WHAT TO DO:
Set down exactly, with nothing added, the lines from the one containing "Given: Click the 138.775 current price label" through the end of the entries.

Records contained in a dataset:
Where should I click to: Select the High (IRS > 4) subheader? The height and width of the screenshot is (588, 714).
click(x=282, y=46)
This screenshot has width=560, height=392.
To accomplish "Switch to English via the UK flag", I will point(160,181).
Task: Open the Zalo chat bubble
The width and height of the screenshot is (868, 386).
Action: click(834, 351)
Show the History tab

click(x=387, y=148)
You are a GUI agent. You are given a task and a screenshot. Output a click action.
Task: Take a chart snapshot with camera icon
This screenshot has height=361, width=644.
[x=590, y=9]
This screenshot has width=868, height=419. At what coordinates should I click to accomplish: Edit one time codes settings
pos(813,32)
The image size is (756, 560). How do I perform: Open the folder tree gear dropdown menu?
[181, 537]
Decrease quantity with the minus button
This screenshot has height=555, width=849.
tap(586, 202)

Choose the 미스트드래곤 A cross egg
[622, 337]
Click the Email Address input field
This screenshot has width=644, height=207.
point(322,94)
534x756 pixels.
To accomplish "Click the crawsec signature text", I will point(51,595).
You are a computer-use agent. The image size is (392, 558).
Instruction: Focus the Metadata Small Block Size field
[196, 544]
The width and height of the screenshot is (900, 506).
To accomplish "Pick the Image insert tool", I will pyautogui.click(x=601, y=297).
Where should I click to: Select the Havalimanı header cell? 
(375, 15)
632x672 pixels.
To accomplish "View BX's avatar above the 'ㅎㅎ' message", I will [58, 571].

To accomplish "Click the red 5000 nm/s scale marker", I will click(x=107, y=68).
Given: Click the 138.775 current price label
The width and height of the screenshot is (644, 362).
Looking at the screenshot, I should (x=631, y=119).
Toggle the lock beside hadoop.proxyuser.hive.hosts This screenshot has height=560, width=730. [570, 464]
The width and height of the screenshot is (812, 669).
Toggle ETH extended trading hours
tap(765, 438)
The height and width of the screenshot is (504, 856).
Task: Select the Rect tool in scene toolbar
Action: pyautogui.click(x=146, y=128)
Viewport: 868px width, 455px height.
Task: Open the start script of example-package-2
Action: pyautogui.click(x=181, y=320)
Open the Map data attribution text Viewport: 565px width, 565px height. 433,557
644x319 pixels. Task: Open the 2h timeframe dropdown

ANSWER TO THIS TASK:
Given: Click the 138.775 current price label
The width and height of the screenshot is (644, 362).
Looking at the screenshot, I should (x=631, y=119).
Toggle the lock beside hadoop.proxyuser.hive.hosts This screenshot has height=560, width=730. [570, 464]
The width and height of the screenshot is (812, 669).
Toggle ETH extended trading hours
tap(765, 438)
The height and width of the screenshot is (504, 856).
Task: Select the Rect tool in scene toolbar
Action: pyautogui.click(x=146, y=128)
Viewport: 868px width, 455px height.
Task: Open the start script of example-package-2
Action: pyautogui.click(x=181, y=320)
Open the Map data attribution text Viewport: 565px width, 565px height. 433,557
644x319 pixels. Task: Open the 2h timeframe dropdown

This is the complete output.